Exercise aim
Among the lines below, restate word for word only those from the line with "Choose the Invoice Me payment method" through the line with "Given: Open Детали for Просмотры С охватом 1М", with both end lines kept.

Extracted data entries:
BEGIN
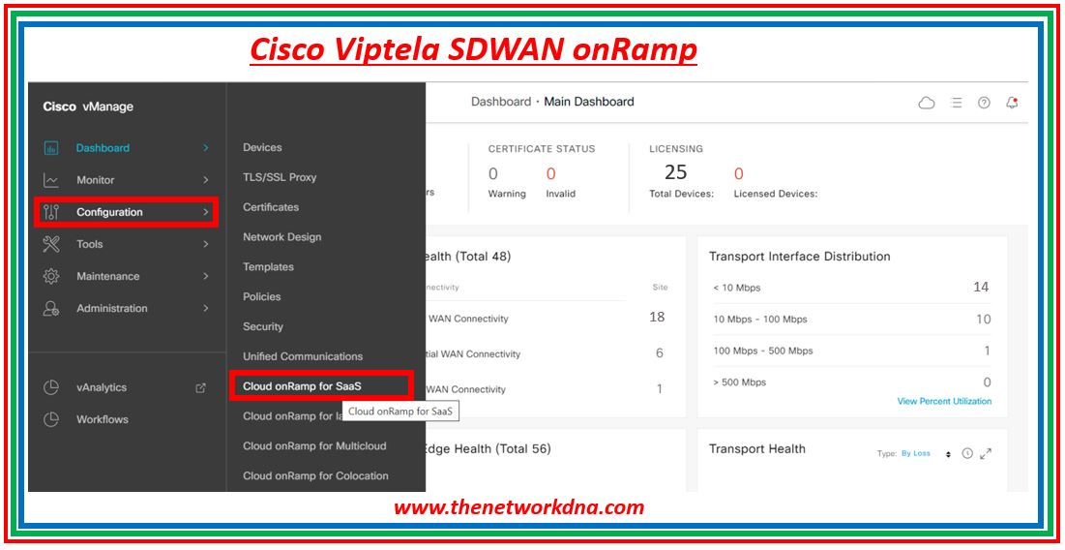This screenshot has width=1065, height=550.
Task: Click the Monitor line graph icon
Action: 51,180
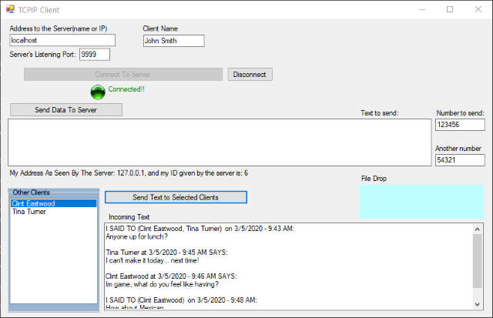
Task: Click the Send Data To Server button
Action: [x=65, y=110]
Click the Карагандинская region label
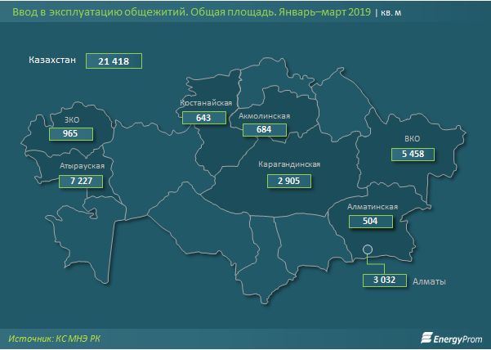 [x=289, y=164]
END
BEGIN
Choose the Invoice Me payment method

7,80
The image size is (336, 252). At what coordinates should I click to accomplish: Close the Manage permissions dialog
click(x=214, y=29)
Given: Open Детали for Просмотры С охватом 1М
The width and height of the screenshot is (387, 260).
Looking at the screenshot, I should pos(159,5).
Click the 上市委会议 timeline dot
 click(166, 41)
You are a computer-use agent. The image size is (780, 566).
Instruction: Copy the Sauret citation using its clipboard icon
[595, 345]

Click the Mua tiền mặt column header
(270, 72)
END
Task output
Choose the Invoice Me payment method

7,80
The image size is (336, 252). At what coordinates should I click to accomplish: Close the Manage permissions dialog
click(x=214, y=29)
Given: Open Детали for Просмотры С охватом 1М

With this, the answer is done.